- [DESCRIPTION OF THE TASK]: What is needed is an exact printout of all the data.

- [RECORDS FOR THE EXERCISE]:
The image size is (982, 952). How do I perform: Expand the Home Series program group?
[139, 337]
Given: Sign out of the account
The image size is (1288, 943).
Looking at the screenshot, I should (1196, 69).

- [WRITTEN ANSWER]:
The image size is (982, 952). How do I perform: Expand the Home Series program group?
[139, 337]
Given: Sign out of the account
The image size is (1288, 943).
Looking at the screenshot, I should (1196, 69).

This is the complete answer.